▸ **Exercise inputs**
□ □ □ □ □
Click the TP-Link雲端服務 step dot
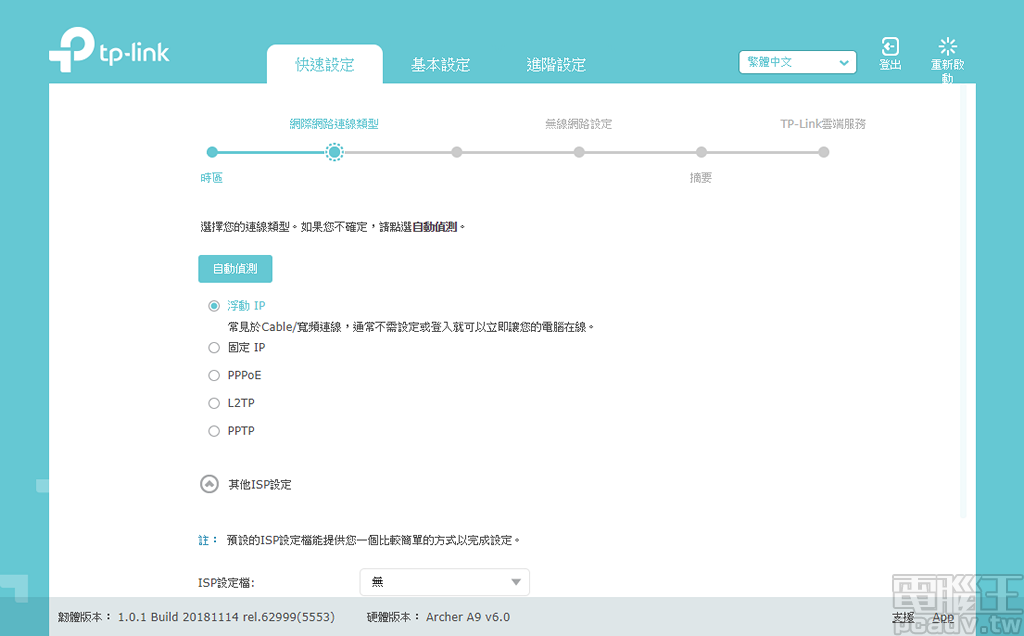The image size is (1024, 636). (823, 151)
□ □ □ □ □
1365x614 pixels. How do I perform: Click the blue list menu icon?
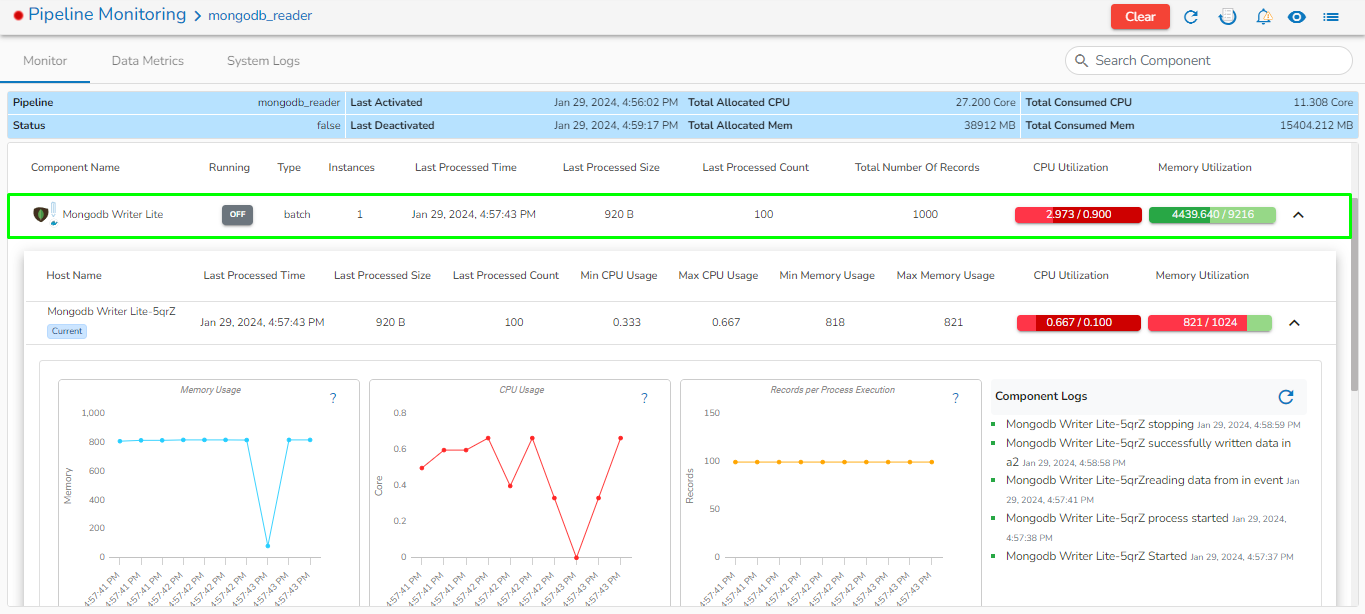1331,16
□ □ □ □ □
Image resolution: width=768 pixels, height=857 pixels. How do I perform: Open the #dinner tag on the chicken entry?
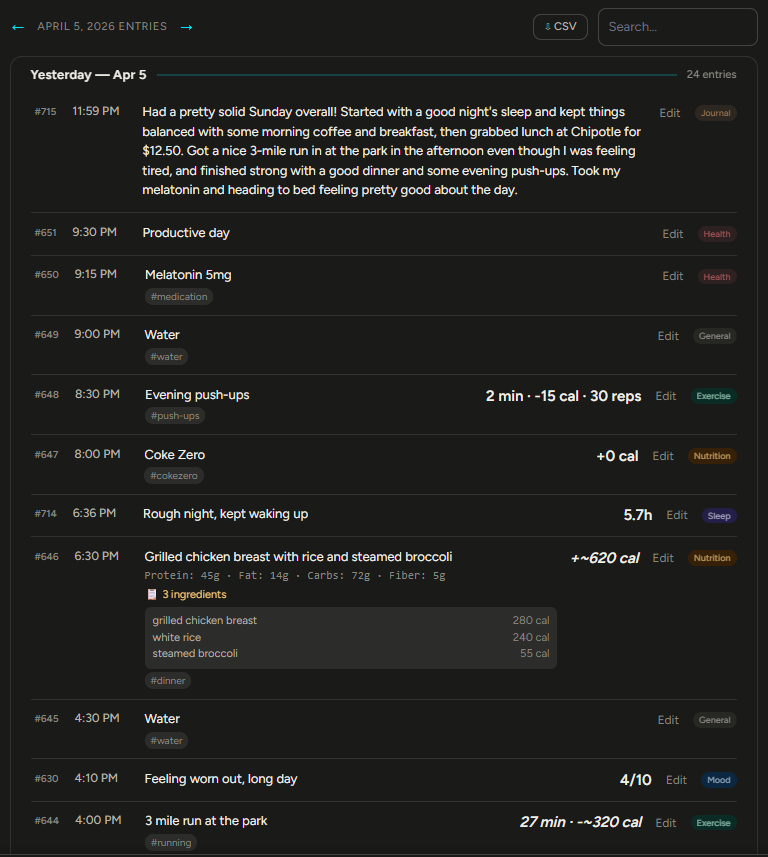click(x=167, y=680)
□ □ □ □ □
▸ **Task statement**
Pick out each line in the rows above that contains the string "perform", treating uppercase and lowercase as different. Copy those lines in full.

▸ **Final result**
1365x614 pixels. How do I perform: Click the blue list menu icon?
Image resolution: width=768 pixels, height=857 pixels. How do I perform: Open the #dinner tag on the chicken entry?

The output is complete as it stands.